~ 10 ~

•••

Eleanor Ewards krążyła po Ulicy Pokątnej w poszukiwaniu nowych podręczników. Te wakacje wcale nie były tak udane jak planowała.

Strach i niepokój towarzyszyły czarodziejom, odkąd ogłoszono, że Voldemort powrócił. Na domy narzucono dodatkowe zaklęcia ochronne oraz unikano miejsc publicznych. Śmierć czaiła się na każdym kroku. Co chwilę można było usłyszeć kolejne informacje o zaginionych czarodziejach, zamykano sklepy oraz kawiarnie, a ulice, które niegdyś były pełne ludzi, nagle opustoszały.

Wyjątkiem było jedno miejsce — Sklep Freda i George'a.

Tłumy dzieciaków przepychały się w drzwiach, tak, że ciężko było się tam dostać. Przyjaciele namówili Eleanor aby po zakupach wstąpić do sklepu i zobaczyć jak bliźniacy sobie radzą.

Dziewczyna jednak nie miała na to najmniejszej ochoty. Odkąd Fred opuścił szkołę, bez żadnego uprzedzenia, dziewczyna miała duży żal do niego. Na początku chłopak nie dawał znaku życia, dopiero po egzaminach zaczął regularnie pisać do niej listy.

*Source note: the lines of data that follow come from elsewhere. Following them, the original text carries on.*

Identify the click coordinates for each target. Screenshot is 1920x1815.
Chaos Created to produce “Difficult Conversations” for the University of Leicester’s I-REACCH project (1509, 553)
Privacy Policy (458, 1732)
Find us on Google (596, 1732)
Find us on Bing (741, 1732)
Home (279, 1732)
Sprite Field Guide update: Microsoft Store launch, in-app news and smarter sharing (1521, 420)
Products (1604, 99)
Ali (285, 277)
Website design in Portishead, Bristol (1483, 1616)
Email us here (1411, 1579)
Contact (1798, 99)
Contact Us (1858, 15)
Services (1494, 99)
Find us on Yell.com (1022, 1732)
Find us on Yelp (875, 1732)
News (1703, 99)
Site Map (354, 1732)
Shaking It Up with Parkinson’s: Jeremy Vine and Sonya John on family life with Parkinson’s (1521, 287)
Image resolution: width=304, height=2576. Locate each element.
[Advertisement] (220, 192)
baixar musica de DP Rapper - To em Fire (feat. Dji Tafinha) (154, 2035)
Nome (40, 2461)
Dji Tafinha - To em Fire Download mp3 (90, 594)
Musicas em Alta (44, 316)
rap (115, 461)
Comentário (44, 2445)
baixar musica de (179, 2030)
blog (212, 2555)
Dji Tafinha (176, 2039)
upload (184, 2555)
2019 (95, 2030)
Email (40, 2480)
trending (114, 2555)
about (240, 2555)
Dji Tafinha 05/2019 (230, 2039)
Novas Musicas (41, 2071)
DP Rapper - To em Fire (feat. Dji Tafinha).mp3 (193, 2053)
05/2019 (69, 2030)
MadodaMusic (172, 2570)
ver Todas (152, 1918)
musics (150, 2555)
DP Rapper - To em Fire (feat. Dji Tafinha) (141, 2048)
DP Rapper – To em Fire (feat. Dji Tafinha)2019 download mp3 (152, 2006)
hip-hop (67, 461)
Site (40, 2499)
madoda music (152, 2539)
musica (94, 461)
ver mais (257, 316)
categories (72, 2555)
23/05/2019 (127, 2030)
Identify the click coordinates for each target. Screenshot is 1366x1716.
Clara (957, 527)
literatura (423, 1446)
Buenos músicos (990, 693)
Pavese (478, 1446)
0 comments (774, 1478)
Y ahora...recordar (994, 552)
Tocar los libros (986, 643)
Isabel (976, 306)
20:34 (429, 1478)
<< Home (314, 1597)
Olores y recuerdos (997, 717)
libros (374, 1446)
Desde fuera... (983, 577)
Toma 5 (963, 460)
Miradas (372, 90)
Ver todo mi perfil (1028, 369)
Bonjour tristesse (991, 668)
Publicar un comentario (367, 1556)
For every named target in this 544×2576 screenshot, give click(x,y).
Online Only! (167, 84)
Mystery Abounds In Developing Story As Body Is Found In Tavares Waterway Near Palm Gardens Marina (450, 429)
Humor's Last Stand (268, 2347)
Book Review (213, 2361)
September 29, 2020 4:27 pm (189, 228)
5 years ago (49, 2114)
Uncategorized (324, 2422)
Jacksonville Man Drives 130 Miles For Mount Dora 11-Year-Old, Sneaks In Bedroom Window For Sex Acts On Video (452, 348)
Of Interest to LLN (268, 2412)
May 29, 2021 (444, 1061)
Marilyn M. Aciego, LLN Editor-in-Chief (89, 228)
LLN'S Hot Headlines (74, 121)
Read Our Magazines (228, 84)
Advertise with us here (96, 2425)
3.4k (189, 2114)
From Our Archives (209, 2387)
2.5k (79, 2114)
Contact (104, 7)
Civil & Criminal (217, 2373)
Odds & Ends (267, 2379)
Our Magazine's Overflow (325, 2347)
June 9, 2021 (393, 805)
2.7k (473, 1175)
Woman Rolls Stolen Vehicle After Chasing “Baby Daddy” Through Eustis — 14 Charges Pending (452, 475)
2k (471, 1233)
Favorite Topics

Niestety duma Eleanor bardzo ucierpiała, czuła się oszukana i porzucona. Dlatego nie miała najmniejszej ochoty wchodzić do tego sklepu.

Już u progu dało się usłyszeć spory gwar, odgłosy zachwytu i zabawy. Fred i George faktycznie odwalili kawał dobrej roboty. Dziewczyna trzymała się u boku Hermiony i Ginny, które właśnie stanęły przy półce z eliksirami miłosnymi.

— Dajcie spokój dziewczyny, serio? Eliskir miłosny? — zapytała Eleanor zaskoczona zainteresowaniem przyjaciółek.

Nagle do dziewczyn podszedł wysoki brunet — Teodor Nott. Kolega Eleanor ze Slytherinu.

— Cześć, Ell. Co u Ciebie słychać? — zapytał uprzejmie chłopak.

— Miło Cię widzieć, Teodorze. Wszystko w porządku, wpadłam zrobić małe zakupy przed nowym rokiem szkolnym.

— Właśnie widzę... — Ślizgon wskazał na buteleczki z eliksirem miłosnym — Myślę, że nie tego nie potrzebujesz.

Eleanor zarumieniła się na te słowa, mimo, iż doskonale zdawała sobie sprawę z charakteru Notta i jego słabości do dziewczyn.

— Pomóc ci w czymś? — Zza chłopakiem pojawili się Fred i George.

— Nie. – Odparł krótko Nott i ruszył ku wyjściu ze sklepu. Fred odprowadził go czujnym wzrokiem.

— Jak miło Cię widzieć, Eleanor! — zaczął George — Wypiękniałaś przez te wakacje.

— Dzięki, George — odpowiedziała oschle dziewczyna.

Była na nich wściekła. Miała ich za przyjaciół, a przyjaciele nie znikają, z dnia na dzień, bez żadnego słowa.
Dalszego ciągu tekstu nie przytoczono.